Committente  Privato
Stato dei lavori

 Febbraio 2006

 Lavoro ultimato e collaudato

Prestazioni effettuate

 Progettazione architettonica

 Progettazione strutturale

 Direzione lavori

 Contabilità dei lavori

Legge 2 marzo 1949 n. 143  Classe I, categoria (a

 

Nuovo capannone artigianale con funzione di deposito e sistemazione di capannoni artigianali esitenti, Flero

L'intervento di progetto è consistito nella creazione di spazi da destinare a deposito coperto, attraverso l'ampliamento dei capannoni esistenti e la costruzione di una nuova struttura dislocata tra questi.

La proposta progettuale ha previsto la creazione di un deposito per merce finita dislocato tra il capannone esistente (destinato a deposito ed uffici) ed altri capannoni artigianali. Tale struttura in cemento armato è arretrata rispetto all'ingresso per consentire il libero affaccio dei locali ad uso ufficio, per non ostacolare la via di fuga dal capannone esistente e per permettere ai mezzi di trasporto di caricare/scaricare la merce senza intralciare il traffico.

L'altezza della costruzione, di due piani fuori terra, raggiunge quella dei capannoni adiacenti. I pilastri e le fondazioni sono posizionati in modo tale da non compromettere la struttura portante dei manufatti esistenti. Il piano primo è servito da due scale metalliche all'aperto: una all'ingresso su via Leonardo da Vinci e una sul retro del capannone.

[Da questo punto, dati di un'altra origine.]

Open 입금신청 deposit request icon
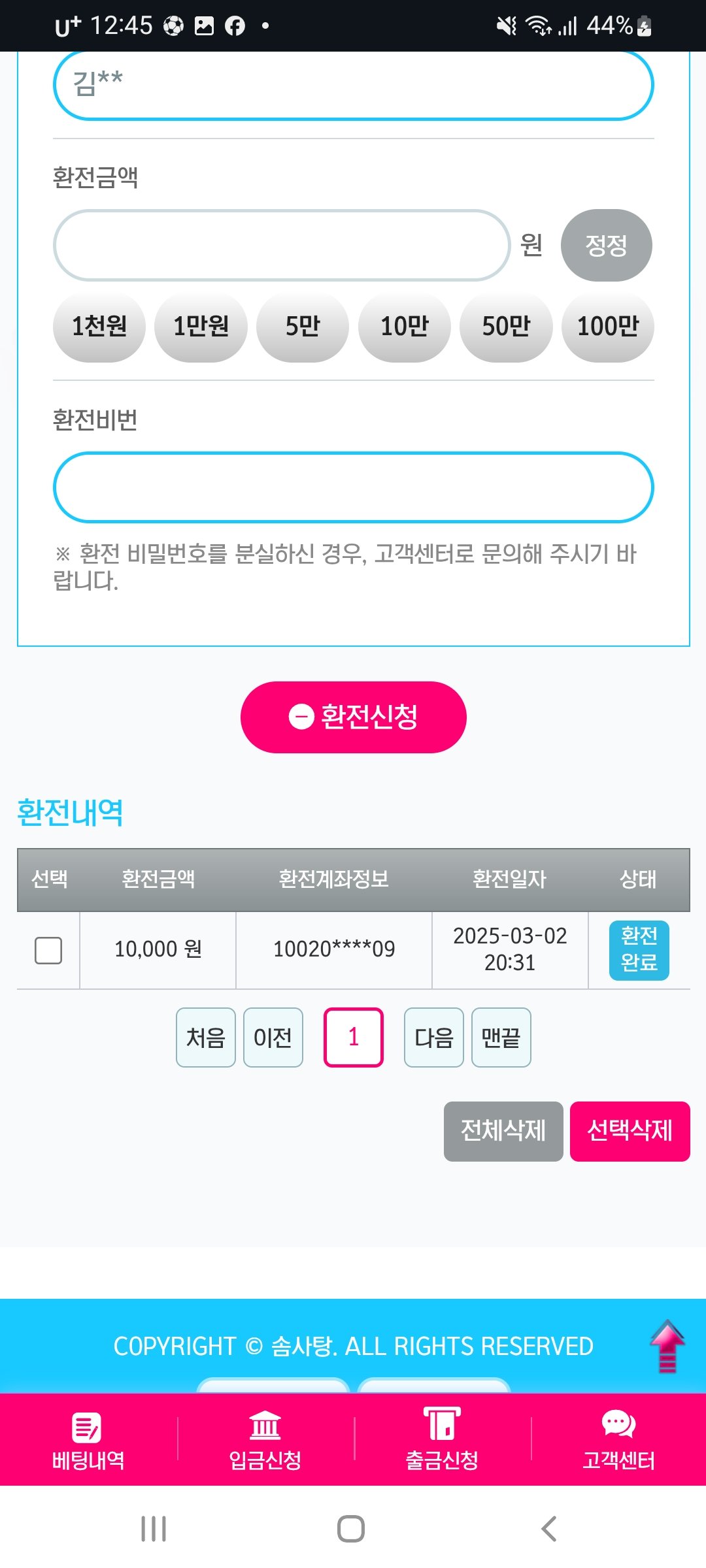The image size is (706, 1568). point(265,1426)
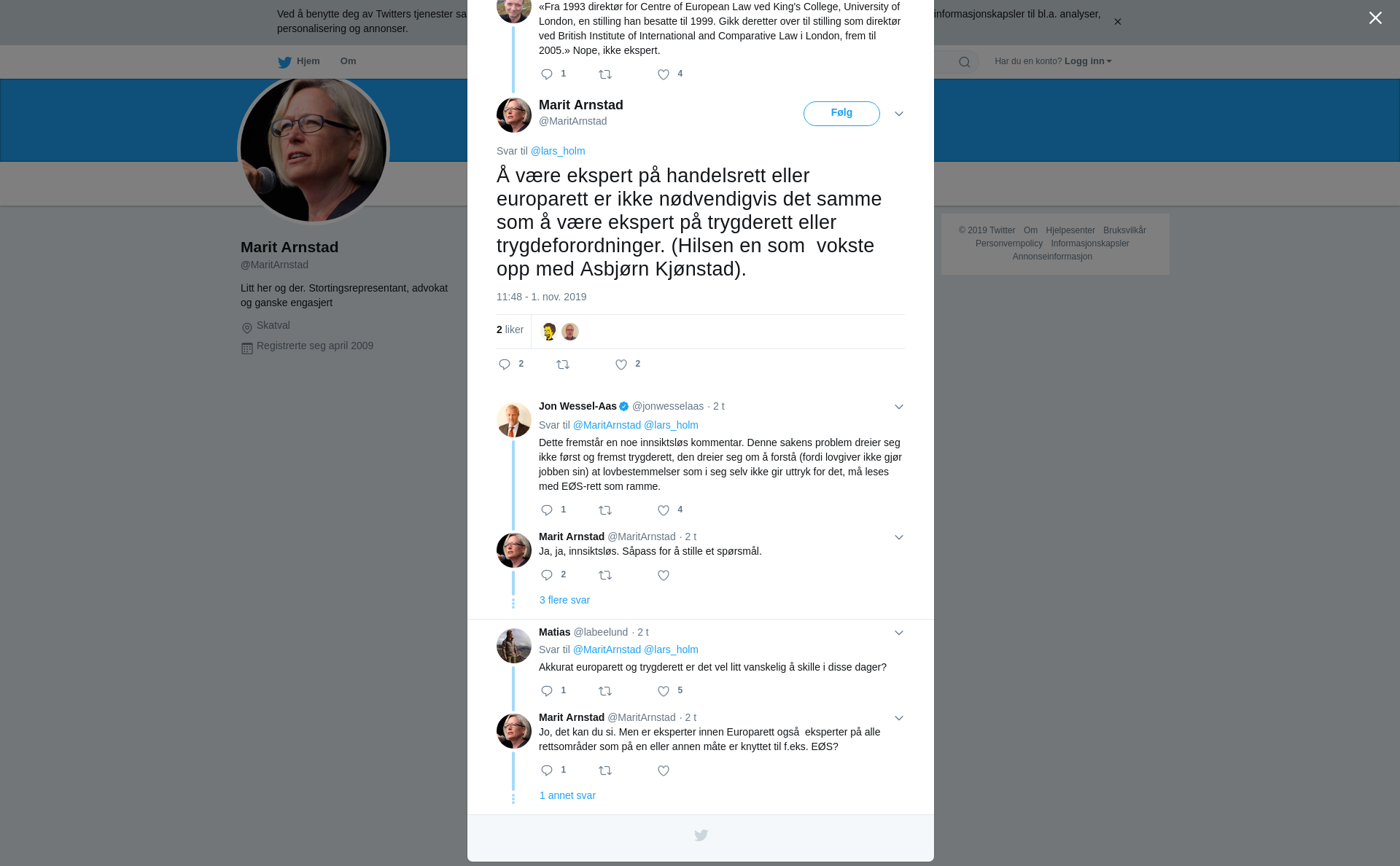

Collegamenti interni permettono di passare dalla nuova costruzione al magazzino adiacente, dove viene realizzato un nuovo solaio per la formazione di un ulteriore piano da adibire a deposito di merce finita.

Il progetto ha previsto inoltre una nuova struttura di due piani fuori terra da collocare sul retro dell'immobile che oggi accoglie l'esposizione, ottenendo così altri due piani di deposito per la merce finita, anche questi accessibili dai locali esistenti.

Gli edifici di progetto consentono il libero passaggio degli automezzi, lo scarico delle merci, l'attraversamento interno dei diversi edifici e rispettano le disposizioni della normativa antincendio e del regolamento locale d'igiene e non compromettono le condizioni di aerazione e illuminazione naturale dei capannoni adiacenti.

L'apporto di luce e aria ai locali al primo piano di tutti gli interventi è garantito, oltre che dalle finestre, anche da una serie di lucernari apribili meccanicamente a comando. Ai piani terra l'aeroilluminazione naturale è integrata con impianti di illuminazione artificiale e di aerazione meccanica adeguati.

Una nuova linea di raccolta delle acque bianche integra quella già presente nell'area interessata dal progetto, scaricando negli allacciamenti esistenti alla rete comunale.